* Provided records
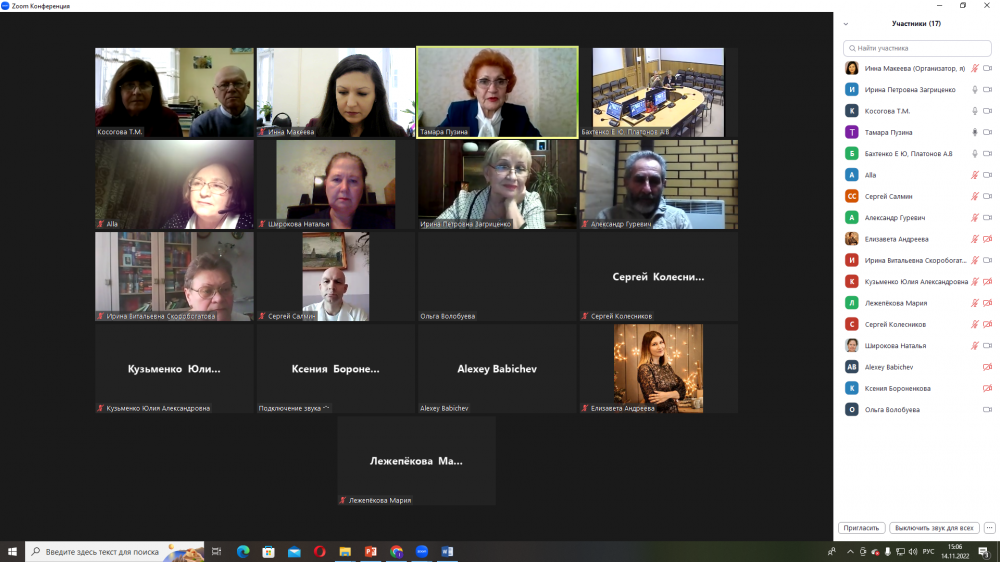
Task: Select Елизавета Андреева in participants list
Action: pyautogui.click(x=897, y=239)
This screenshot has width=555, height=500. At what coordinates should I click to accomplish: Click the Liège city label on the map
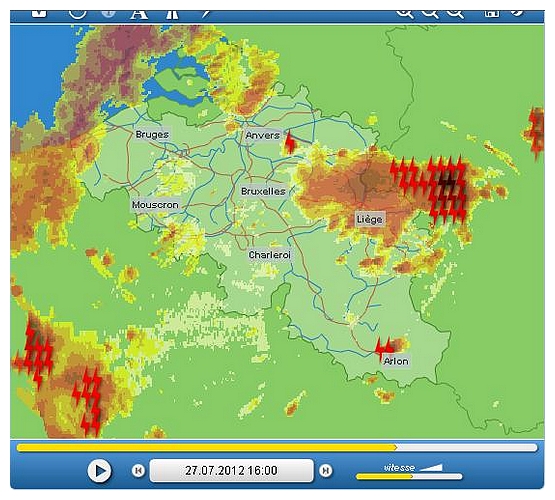(x=370, y=219)
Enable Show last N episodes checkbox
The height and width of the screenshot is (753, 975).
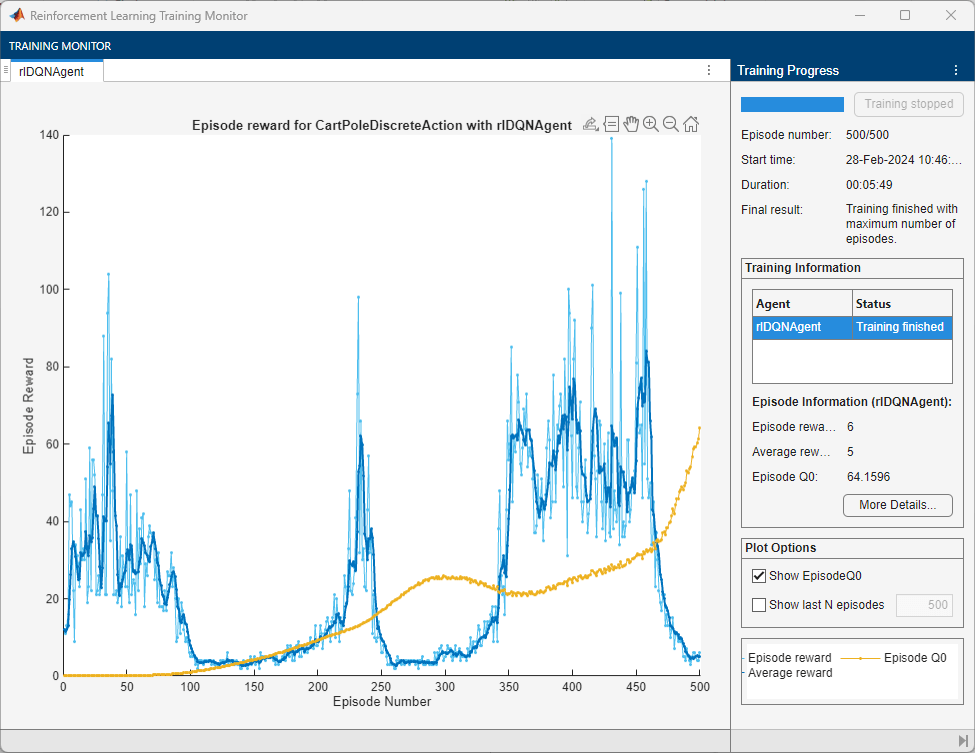[x=758, y=605]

* What you will do
Write out exactly, and only, the lines from the line holding "This screenshot has" through the end of the data, inclusive, without any pictures.

* Finished task
This screenshot has width=555, height=500. At what coordinates should I click to accomplish: Click the Liège city label on the map
(x=370, y=219)
Enable Show last N episodes checkbox
The height and width of the screenshot is (753, 975).
[x=758, y=605]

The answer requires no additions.